İKİ TÜR NEŞ’E…

Çarşamba, Haziran, 2011
512
Ana Sayfa ·Köşe Yazılarından Alıntılar ·İKİ TÜR NEŞ’E…

M. Şevket Eygi’den güzel bir alıntı..

İKİ TÜR NEŞ’E….

ŞEYTANİ DÜNYA NEŞ’ELERİ…
İçki içip sarhoş olup dağıtanların neş’eleri.
Zinakarların şehevi neş’eleri.
Lüks, israf ve sefahat düşkünlerinin aldatıcı ve sonu acı neş’eleri.
Gurur ve kibirden ileri gelen sarhoşluğun verdiği neş’e.
Uyuşturucu neş’eleri.
Tıka basa abur cubur yemenin sözde neş’eleri.
Riyaset (başkanlık, makam mevki) neş’eleri.
(Başkanlığın ateşten bir gömlek olduğunu iş işten geçtikten sonra anlayacaklardır.)
Paranın, zenginliğin verdiği neş’e.
Çılgınca mal yığmanın, para iddihar etmenin neş’esi.
Evet bunlar hep şeytani ve cehennemi neş’elerdir.

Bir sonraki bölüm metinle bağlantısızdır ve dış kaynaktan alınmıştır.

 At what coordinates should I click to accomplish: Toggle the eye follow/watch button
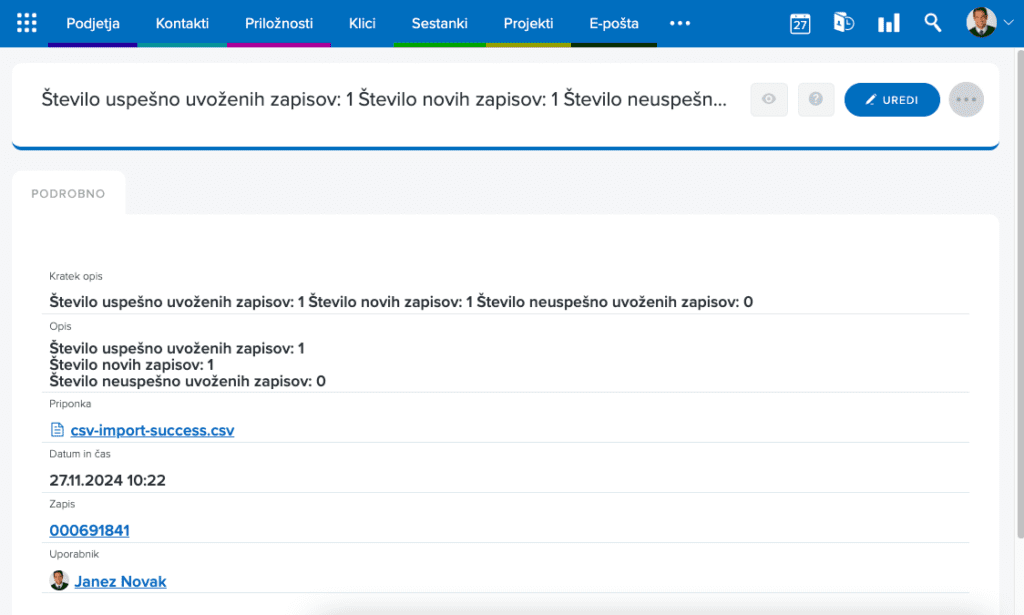[769, 99]
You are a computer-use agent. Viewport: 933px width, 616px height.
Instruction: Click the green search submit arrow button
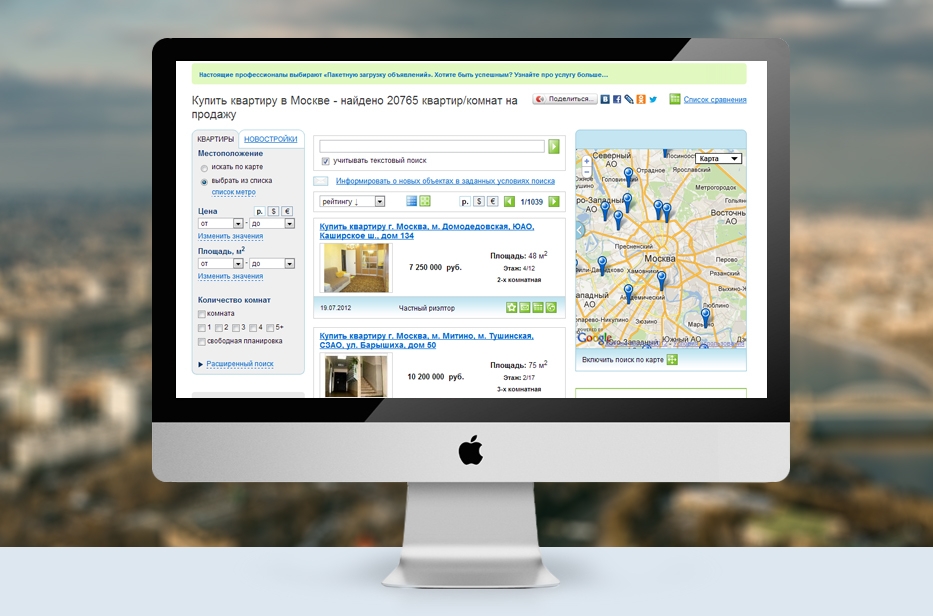(x=554, y=147)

MANEVİ VE RUHANİ NEŞ’ELER…
Mübarek Ramazan Müslümanlar için manevi ve ruhani neş’eler ayıdır.
Allah için aç kalmada, susuzluk çekmede, halsiz düşmede çok büyük neş’eler vardır. Anlayana…
Güzel sesli bir hafızın okuduğu Kur’anı dinlemekte derin neş’eler vardır.
Hakiki şeyh ve mürşidlerin yaptırdığı zikirlerdeki manevi zevk, neş’e ve hazzı hiçbir yerde bulamazsınız.
Birkaç temiz ve muhlis Müslümanın bir araya gelip faydalı sohbet etmeleri (Siyaset ve cemaat yok!), arada çay içip börek yemeleri, birbirlerine dostça bakmaları, tebessüm etmeleri ne büyük bir neş’edir.
Müslümanların peynir, simit ve çaydan ibaret mütevazı helal yemekleri, üzerinde içki bulunan mükellef haram sofralardan bin kere neş’elidir. Anlayana…
Hattı ve tezhibi güzel bir yazıya bakmak.
Mimarisi güzel bir camiye, binaya, eve bakmak.
Güzel bir Osmanlı cildine, bir ebruya, sedef işlemeli bir dolaba bakmak.
Kırlara gidip yeşil ormanlara, çalılıklara, çayırlara, masmavi göllere, üzeri yosun tutmuş kayalara bakmak.
Bunlar hep neş’e kaynağıdır.
Köye son gittiğimde yolun kenarında bir şeyler geveleyen minik bir sincap gördüm. Sadece o güzel hayvancağıza bakmak bile içimi sevinçle doldurdu.
Bir yerde üzeri bol köpüklü, mis kokulu bir kahve içmek.
Nefis bir çay içmek.
Küçük gölet üzerinde uçan rengarenk yusufcuk böcekleri.
Sizi görüp ürken ve suya atlayan kaplumbağa.
Karnı doyduktan sonra bir yere çekilip yalanan kedi.
Attığım ekmek parçasını havada yakalayıp yutan köpek.
Bahçede sabaha doğru öten kuşlar.
Bunlar hep birer neş’edir.
Anlayana, neş’elenene…
Günahlarına ağlayan bir mü’minin gözyaşlarında ve hıçkırıklarında bile hüzünlü bir neş’e bulunur. Bağışlanma ümidinin verdiği neş’e…
Pikniğe mangal götürüp sıcak havada yüzü mosmor oluncaya kadar ateşi üfleyip sözde mangal keyfi yapanlarda neş’e kalmaz. Be mübarekler, mangal yakacağınıza soğuk börekler, soğuk yenen maydanozlu köfte, zeytinyağlı dolmalar götürseniz de biraz kırları, yeşillikleri, mavi semayı, beyaz bulutları, çiçekleri, kuşları, hatta böcekleri temaşa etseniz olmaz mı?
Neş’esiz Müslüman düşünemiyorum.
Şeytani neş’elere de gerçek neş’e diyemiyorum.